_WORK REQUEST_: Repeat exactly the lines below that lie between the line with "This screenshot has height=650, width=812." and the line with "Given: Click the $339.99 price", counting both of those lines as part of the answer.

_Stored records_:
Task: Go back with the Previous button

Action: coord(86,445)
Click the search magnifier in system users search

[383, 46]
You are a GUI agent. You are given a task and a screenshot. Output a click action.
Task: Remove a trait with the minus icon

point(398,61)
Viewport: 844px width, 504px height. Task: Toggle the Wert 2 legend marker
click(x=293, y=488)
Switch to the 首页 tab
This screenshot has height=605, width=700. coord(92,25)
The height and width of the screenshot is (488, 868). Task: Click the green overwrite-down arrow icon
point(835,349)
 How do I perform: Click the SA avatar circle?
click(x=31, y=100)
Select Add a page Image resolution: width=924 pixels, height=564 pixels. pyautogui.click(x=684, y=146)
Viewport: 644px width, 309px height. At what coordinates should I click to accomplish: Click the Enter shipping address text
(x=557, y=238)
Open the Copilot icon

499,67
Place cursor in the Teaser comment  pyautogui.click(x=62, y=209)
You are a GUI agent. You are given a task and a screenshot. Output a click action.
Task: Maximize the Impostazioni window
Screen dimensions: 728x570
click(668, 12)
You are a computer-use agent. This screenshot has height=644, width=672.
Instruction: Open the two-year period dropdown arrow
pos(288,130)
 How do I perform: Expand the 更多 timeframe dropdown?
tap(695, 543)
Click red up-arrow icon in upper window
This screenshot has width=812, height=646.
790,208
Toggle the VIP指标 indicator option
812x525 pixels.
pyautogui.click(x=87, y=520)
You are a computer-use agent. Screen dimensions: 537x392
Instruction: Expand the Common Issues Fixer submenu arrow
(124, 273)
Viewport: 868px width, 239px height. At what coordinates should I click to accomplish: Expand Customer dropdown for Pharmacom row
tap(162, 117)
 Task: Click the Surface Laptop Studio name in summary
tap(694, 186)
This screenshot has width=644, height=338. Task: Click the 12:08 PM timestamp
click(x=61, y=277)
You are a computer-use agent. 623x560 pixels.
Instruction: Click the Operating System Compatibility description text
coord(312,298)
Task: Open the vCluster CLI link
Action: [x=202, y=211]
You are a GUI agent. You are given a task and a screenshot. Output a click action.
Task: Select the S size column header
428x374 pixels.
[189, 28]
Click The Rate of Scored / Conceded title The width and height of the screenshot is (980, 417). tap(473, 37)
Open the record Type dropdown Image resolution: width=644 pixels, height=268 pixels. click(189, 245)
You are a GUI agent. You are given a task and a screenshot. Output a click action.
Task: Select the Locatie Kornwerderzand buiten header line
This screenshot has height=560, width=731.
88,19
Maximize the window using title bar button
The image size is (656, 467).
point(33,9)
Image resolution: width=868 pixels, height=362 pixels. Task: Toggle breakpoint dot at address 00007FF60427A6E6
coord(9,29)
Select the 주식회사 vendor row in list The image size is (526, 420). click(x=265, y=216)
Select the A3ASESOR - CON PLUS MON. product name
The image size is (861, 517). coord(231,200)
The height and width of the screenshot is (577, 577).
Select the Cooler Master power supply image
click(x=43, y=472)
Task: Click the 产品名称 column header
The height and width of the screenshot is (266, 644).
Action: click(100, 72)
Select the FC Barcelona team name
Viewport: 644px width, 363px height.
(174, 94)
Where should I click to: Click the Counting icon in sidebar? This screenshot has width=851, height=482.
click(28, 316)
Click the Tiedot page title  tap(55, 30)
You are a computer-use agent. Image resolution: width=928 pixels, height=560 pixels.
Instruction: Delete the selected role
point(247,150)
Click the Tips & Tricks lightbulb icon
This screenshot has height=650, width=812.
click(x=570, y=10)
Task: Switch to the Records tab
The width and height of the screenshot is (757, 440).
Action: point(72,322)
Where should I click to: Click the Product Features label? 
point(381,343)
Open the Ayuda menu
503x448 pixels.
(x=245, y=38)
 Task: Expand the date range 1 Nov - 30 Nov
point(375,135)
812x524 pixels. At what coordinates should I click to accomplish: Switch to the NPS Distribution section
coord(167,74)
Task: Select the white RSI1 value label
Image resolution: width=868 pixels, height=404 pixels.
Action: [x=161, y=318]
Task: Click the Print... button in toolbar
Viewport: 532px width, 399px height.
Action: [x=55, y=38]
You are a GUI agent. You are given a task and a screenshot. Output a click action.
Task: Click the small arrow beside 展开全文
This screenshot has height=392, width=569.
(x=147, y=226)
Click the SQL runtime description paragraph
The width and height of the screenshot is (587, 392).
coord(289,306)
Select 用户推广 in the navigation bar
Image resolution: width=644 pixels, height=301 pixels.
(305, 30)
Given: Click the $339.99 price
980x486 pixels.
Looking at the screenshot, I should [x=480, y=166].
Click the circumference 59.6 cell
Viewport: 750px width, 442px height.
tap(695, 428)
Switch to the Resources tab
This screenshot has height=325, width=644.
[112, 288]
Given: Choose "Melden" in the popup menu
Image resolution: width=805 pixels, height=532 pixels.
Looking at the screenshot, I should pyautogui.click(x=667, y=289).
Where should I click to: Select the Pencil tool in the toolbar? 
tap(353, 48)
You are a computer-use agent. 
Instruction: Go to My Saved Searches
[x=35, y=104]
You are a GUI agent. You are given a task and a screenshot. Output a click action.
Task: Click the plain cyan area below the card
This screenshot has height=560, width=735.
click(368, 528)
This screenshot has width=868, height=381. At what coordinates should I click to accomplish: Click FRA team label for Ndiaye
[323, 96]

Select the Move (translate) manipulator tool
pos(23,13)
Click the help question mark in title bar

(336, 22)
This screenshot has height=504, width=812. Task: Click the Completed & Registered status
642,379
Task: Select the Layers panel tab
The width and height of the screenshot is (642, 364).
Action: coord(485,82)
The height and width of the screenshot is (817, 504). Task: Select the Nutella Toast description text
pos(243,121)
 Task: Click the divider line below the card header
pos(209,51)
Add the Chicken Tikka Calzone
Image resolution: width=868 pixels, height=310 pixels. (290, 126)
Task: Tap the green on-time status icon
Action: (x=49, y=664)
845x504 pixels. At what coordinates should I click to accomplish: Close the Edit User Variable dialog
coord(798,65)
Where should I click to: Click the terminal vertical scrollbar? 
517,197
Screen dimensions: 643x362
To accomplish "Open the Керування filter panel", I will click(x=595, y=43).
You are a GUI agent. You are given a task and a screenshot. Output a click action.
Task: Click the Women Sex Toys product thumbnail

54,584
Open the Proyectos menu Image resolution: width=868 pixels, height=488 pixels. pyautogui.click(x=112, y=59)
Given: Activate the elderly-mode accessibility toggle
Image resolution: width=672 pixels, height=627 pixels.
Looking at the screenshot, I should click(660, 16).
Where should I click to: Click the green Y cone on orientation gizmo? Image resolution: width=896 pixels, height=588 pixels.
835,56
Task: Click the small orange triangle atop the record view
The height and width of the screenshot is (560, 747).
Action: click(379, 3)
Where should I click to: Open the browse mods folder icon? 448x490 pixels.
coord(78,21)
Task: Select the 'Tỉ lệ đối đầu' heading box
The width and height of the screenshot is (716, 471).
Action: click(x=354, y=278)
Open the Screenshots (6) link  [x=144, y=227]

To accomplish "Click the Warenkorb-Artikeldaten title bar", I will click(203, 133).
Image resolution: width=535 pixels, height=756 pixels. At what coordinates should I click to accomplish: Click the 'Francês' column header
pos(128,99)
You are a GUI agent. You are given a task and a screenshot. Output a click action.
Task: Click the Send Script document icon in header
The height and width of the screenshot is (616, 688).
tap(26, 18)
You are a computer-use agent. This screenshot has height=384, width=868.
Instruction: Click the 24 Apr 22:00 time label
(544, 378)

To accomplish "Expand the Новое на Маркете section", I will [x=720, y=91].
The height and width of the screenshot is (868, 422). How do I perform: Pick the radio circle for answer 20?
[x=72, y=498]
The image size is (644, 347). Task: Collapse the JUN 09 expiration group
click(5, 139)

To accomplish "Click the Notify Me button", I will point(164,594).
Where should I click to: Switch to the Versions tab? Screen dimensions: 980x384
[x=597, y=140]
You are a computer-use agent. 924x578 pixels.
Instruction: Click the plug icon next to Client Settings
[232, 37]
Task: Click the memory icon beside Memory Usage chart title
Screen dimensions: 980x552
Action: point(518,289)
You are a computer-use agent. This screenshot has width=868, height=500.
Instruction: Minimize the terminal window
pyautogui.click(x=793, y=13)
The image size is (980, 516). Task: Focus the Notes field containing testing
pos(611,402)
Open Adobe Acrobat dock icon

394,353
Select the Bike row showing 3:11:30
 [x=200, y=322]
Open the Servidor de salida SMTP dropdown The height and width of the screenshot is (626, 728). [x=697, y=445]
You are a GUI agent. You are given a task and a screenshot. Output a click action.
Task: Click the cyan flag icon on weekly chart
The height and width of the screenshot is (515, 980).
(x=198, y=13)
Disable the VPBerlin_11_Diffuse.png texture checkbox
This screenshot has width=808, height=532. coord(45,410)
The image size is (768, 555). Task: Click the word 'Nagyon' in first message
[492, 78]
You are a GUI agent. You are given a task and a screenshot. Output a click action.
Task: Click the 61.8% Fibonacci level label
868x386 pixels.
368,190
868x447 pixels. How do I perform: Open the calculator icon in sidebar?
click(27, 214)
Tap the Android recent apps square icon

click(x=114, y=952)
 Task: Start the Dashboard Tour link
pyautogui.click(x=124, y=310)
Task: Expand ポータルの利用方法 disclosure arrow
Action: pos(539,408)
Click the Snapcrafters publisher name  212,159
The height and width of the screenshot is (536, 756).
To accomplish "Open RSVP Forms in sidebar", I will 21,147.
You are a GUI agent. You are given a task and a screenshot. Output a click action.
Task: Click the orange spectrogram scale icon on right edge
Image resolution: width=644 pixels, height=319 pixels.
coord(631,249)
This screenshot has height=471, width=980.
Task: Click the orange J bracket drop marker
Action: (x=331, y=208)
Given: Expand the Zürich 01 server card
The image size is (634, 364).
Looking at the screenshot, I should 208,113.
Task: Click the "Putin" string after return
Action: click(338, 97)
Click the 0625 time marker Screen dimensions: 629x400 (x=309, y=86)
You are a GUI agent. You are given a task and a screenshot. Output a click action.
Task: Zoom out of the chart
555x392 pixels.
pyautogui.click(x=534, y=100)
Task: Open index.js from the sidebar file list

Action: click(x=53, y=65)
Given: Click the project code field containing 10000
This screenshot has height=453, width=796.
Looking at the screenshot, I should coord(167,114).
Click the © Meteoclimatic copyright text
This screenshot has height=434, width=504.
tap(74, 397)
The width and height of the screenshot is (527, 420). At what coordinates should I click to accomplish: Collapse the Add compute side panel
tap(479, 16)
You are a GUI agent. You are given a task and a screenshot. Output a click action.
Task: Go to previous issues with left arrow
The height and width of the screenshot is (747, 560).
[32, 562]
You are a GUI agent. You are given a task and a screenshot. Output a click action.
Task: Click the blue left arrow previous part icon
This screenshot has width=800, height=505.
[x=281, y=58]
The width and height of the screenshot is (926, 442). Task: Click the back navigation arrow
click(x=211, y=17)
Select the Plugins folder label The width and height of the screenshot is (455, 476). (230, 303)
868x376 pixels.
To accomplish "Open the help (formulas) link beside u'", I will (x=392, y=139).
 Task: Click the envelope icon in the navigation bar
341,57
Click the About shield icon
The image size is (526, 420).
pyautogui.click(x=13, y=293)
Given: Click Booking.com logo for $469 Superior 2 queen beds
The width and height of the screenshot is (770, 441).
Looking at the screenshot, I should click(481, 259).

_PROBLEM SOLUTION_:
This screenshot has height=650, width=812.
click(x=570, y=10)
Task: Switch to the Records tab
The width and height of the screenshot is (757, 440).
Action: point(72,322)
Where should I click to: Click the Product Features label? 
point(381,343)
Open the Ayuda menu
503x448 pixels.
(x=245, y=38)
 Task: Expand the date range 1 Nov - 30 Nov
point(375,135)
812x524 pixels. At what coordinates should I click to accomplish: Switch to the NPS Distribution section
coord(167,74)
Task: Select the white RSI1 value label
Image resolution: width=868 pixels, height=404 pixels.
Action: [x=161, y=318]
Task: Click the Print... button in toolbar
Viewport: 532px width, 399px height.
Action: [x=55, y=38]
You are a GUI agent. You are given a task and a screenshot. Output a click action.
Task: Click the small arrow beside 展开全文
This screenshot has height=392, width=569.
(x=147, y=226)
Click the SQL runtime description paragraph
The width and height of the screenshot is (587, 392).
coord(289,306)
Select 用户推广 in the navigation bar
Image resolution: width=644 pixels, height=301 pixels.
(305, 30)
Given: Click the $339.99 price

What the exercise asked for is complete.